In a recent case, the Court of Appeal has affirmed on appeal the High Court’s ruling that a waste licence granted to an operator under the Waste Management Acts is personal to that operator and is not transferable by private arrangement, as any other conclusion would undermine the objectives of that legislation.
The recent judgment in Environmental Protection Agency v Midlands Scrap Metal Company Ltd1 will be of interest to waste licence holders and those operating licensed facilities. The question arising for decision was whether a waste licence granted to a particular operator under the terms of the Waste Management Act 1996 (“the Act”) was personal to that operator or whether another entity might be lawfully permitted by that licence to operate the waste facility in question.
Midland Scrap Metal Company Ltd (“Midland Scrap”) was convicted in the District Court of an offence contrary to s39(1) and s39(9) of the Act of disposing of or undertaking the recovery of waste at a facility other than in accordance with a waste licence granted under the Act. A waste licence existed in respect of the facility but it had been issued to a different briefing company, Greenstar Materials Recovery Ltd (“Greenstar”), who had ceased operations there. Midland Scrap had then taken over the facility and had recommenced activity which itself did not comply with Greenstar’s licence conditions.
In its defence, Midland Scrap had argued that Greenstar remained the licensee. As such, Greenstar was obliged to comply with the licence conditions and was liable for any breaches of the licence. Midland Scrap stated that it operated the facility by way of private licence or agreement from Greenstar and under Greenstar’s waste licence. It was pointed out that Greenstar had been prosecuted in respect of Midland Scrap’s activities, pleaded guilty and was convicted and fined. This was a recognition that the activities were being carried out under Greenstar’s licence, albeit not in compliance with the conditions of that licence.
Midland Scrap had pointed to the wording of s39(1) of the Act which provides:
“(1) …[A] person shall not dispose of or undertake the recovery of waste at a facility, on or after such date as may be prescribed, save under and in accordance with a licence under this Part …that is in force in relation to the carrying on of the activity concerned at that facility.”

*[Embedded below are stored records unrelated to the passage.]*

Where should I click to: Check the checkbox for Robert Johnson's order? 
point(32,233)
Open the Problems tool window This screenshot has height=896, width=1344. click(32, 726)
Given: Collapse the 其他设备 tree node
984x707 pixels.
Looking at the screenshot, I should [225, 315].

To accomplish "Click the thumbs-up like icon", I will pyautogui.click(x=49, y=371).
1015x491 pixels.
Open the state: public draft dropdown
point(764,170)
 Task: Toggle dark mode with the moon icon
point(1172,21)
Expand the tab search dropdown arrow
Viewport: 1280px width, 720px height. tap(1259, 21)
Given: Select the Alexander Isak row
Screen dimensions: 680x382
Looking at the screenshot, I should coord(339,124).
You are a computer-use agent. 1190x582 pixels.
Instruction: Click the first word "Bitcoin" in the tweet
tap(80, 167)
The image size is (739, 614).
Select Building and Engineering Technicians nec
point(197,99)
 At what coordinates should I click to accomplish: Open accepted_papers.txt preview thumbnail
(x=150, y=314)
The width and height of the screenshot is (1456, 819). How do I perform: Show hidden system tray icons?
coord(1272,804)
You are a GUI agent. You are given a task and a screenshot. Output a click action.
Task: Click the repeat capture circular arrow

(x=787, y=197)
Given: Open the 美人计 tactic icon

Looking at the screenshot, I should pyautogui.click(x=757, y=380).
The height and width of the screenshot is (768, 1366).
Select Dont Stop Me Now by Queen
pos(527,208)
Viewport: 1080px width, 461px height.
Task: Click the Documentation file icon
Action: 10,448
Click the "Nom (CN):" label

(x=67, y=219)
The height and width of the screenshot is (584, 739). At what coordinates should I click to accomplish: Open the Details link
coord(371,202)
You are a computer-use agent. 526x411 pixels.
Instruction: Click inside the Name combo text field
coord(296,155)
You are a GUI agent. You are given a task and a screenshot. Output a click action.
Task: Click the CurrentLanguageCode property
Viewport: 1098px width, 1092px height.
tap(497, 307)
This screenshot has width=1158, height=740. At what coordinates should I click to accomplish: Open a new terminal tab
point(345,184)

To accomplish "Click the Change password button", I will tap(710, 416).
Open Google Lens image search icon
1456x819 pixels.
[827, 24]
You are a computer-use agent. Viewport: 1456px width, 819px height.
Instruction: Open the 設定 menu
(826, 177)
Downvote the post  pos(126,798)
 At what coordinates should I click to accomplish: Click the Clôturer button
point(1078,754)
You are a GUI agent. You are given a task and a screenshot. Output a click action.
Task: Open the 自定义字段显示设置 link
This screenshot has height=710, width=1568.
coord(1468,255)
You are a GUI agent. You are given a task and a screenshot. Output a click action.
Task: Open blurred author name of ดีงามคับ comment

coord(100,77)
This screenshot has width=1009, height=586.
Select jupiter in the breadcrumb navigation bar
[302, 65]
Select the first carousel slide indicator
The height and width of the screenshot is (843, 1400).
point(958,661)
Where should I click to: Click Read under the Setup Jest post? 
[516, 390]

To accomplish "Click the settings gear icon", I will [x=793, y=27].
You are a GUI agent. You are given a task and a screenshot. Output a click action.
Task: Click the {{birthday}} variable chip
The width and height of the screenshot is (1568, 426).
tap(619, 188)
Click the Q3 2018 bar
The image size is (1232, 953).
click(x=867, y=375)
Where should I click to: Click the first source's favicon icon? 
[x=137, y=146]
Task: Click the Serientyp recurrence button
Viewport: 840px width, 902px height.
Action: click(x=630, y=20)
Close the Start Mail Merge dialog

It had argued that there was nothing in the provision which imposed an obligation on a person to hold a licence but the obligation was rather instead to carry out the activity in accordance with a licence and that the arrangement between the two companies here was common within the industry.
Decision of the Court
The Court of Appeal rejected these arguments holding that when considering s39 in isolation and the Act as a whole, it was difficult to avoid the conclusion that a waste licence was personal to the holder and not transferable by private arrangement. There were three fundamental reasons for this:
- s39(1) was careful to use language that presupposed that the licence was awarded to a particular entity by the EPA. If that licence could be transferred unilaterally by Firm A to Firm B, it would be hard to say that Firm B was operating “under and in accordance with” that licence since it had never been awarded to Firm B in the first place;
- s40 of the Act required proof of the personal fitness of the proposed licensee. It was necessarily implicit from s40 that the licence was personal to the holder. If it were otherwise, this section could be readily circumvented through the expedient of some form of private licensing system as between the holder of the licence and its delegate; and
- s47 of the Act envisaged the transfer of a licence to another person or entity, but only by means of a statutory procedure which itself involved a review of the proposed transferee’s fitness and suitability. The only possible reading of this was that a licence was personal and that it was not simply the activity which was licensed. Rather it was the identified activity to be carried out by the licensee which was licensed. Moreover, the fact that the Oireachtas provided for this scheme of statutory transfer excluded by necessary implication a purely private arrangement between the holder of the licence and a proposed transferee.
The court concluded that while there might be no express prohibition on the private transfer of licences between a licensed holder and third parties, this was, if not impliedly prohibited, at least rendered ineffective in law by the Act. Any other conclusion would undermine the entire objective and scheme of the Act which, in common with most licensing regimes of this kind, necessarily envisaged that the grant of any statutory licence would be personal to the holder.
This decision affirms the High Court decision from January 2015 and upholds the position that the transfer of waste licences should be carried out with the consent of the EPA in accordance with the statutory scheme set out in the Act.
The statutory scheme for waste licences in the Act and the licensing scheme under the Environmental Protection Agency 1992 (as amended) are similar, although the specific wording in the 1992 Act requiring a person to have a licence is different. Therefore, the principles in this case would have to be taken into consideration by the EPA and licence holders under that regime.
Also, if, as the case suggests, the practice of a third party operating “under and in accordance with a licence” is common, the EPA and these “third party” holders of licences issued by the EPA will need to revisit their licence status and compliance.